In summary, there was a loud crowd of church goers cheering on the rise of authoritarianism and a small minority of dissenters whose commitment to kingdom values and speaking truth to power was, in many cases, costly. This was the crossroads for Christians in Germany then.
Every person reading this may well face this crossroads, if they’re not already. May you find divine wisdom and courage to choose wisely, for the kingdom values of our Creator will stand forever, and so should we stand with the Creator and his values.
For those interested in learning more about the relationship of faith and politics, I encourage you to read Jesus and the Powers: Christian Political Witness in an Age of Totalitarian Terror and Dysfunctional Democracies by NT Wright. I am considering hosting a live event at Snoqualmie Pass to discuss the book. Let me know if you’d be interested in that by posting a comment. Thanks!
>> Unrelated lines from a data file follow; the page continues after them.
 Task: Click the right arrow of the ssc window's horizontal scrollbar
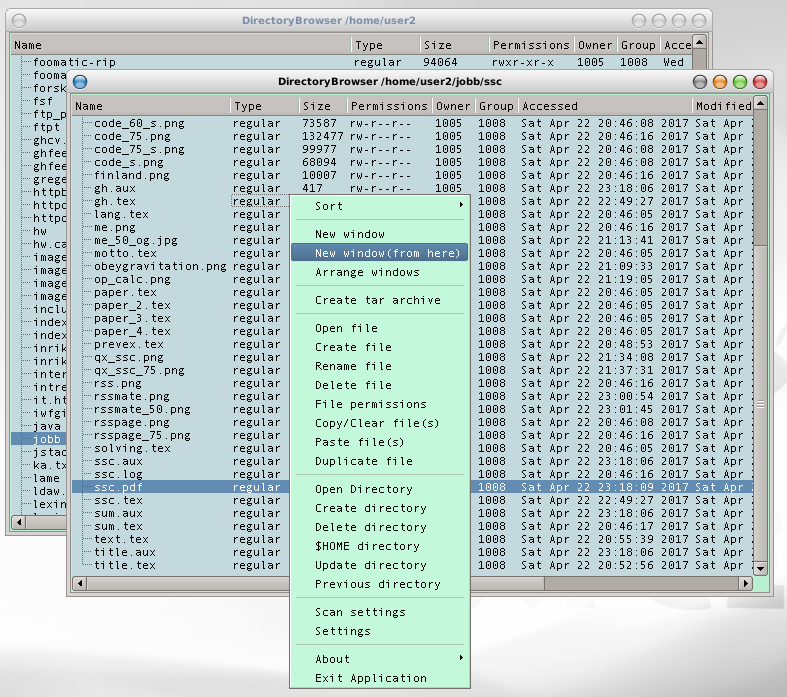[x=745, y=583]
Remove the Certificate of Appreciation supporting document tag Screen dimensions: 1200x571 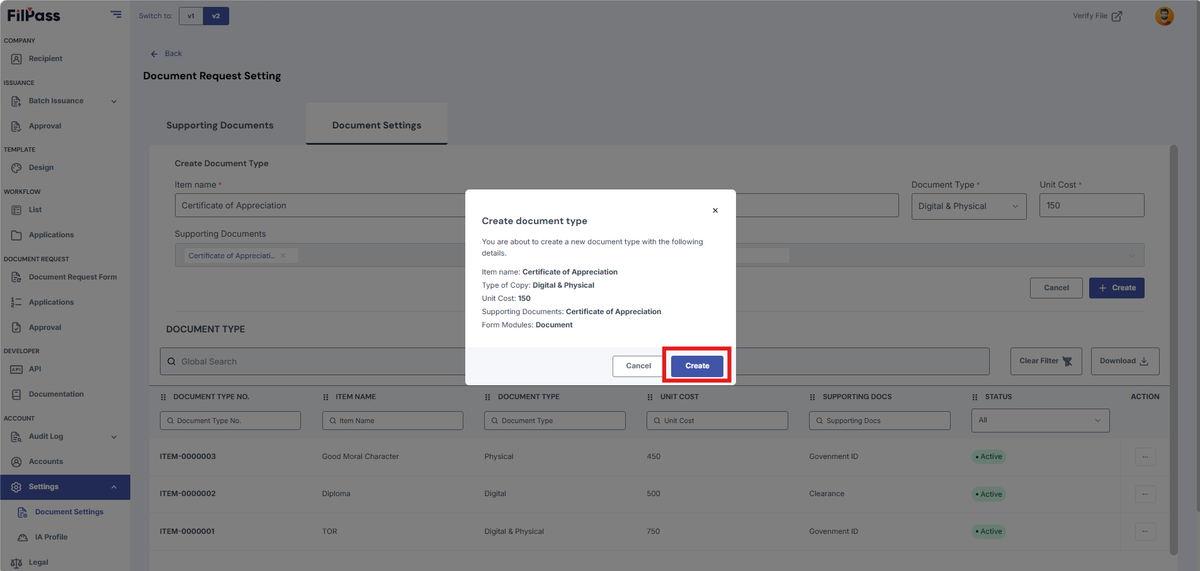coord(283,256)
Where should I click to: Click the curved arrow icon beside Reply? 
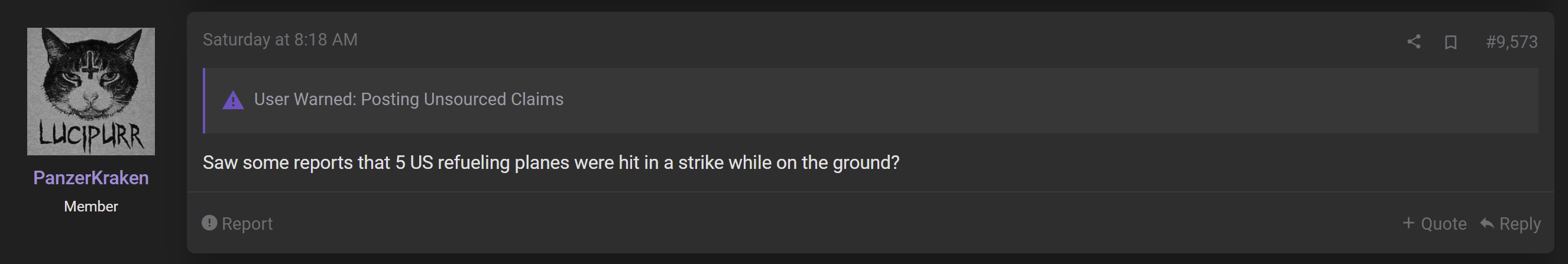1486,223
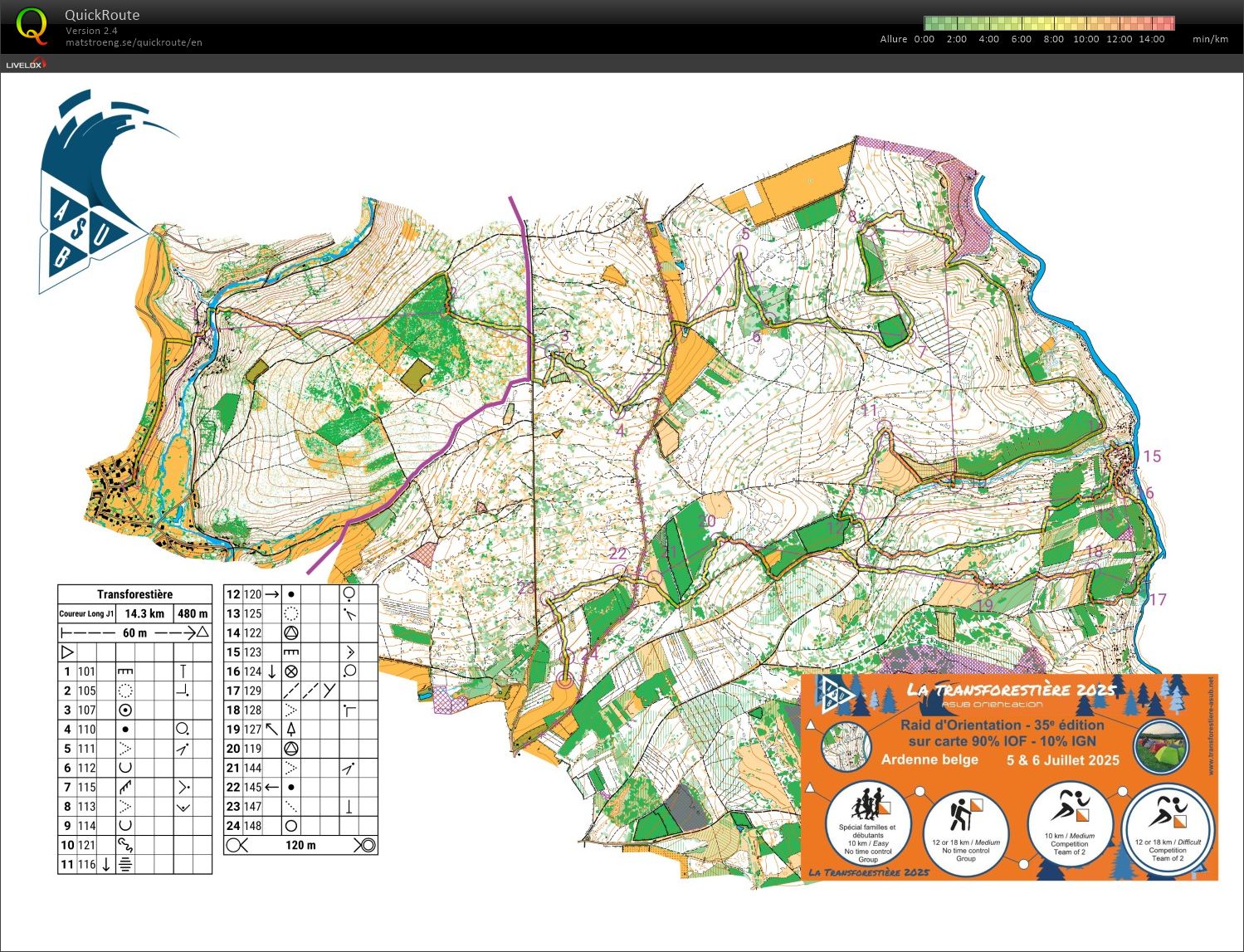Click the double-circle finish symbol beside 120 m

point(364,846)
Pastor Richard, I’m going to buy this book and would love to join a discussion if you host one in person or online. Also, I had a sobering conversation with some church leaders in Canada last week. One of their lead pastors said, “I’ve lived in Canada my whole life, and I have never seen anything like what we are experiencing up here right now. People are afraid, disoriented, not sure what to expect related to tariffs and annexation, and even wondering about a war.” It made me so very sad. I let them know that there are many of us down here who did not vote for this president, and that we, too, are frightened and disoriented right alongside them. It’s so hard to know what to do and how to resist all the darkness around us right now.
Pastor Richard-I’m so grateful to you for writing about this and for speaking out in this crucial time. Your voice, wisdom, and leadership are ESSENTIAL during this period in history where people are already disenchanted with the church and “The Church” in America is largely being portrayed as supportive of all that is happening regardless of the juxtaposition of Christ’s values. I would love to the read book and join in an event with you.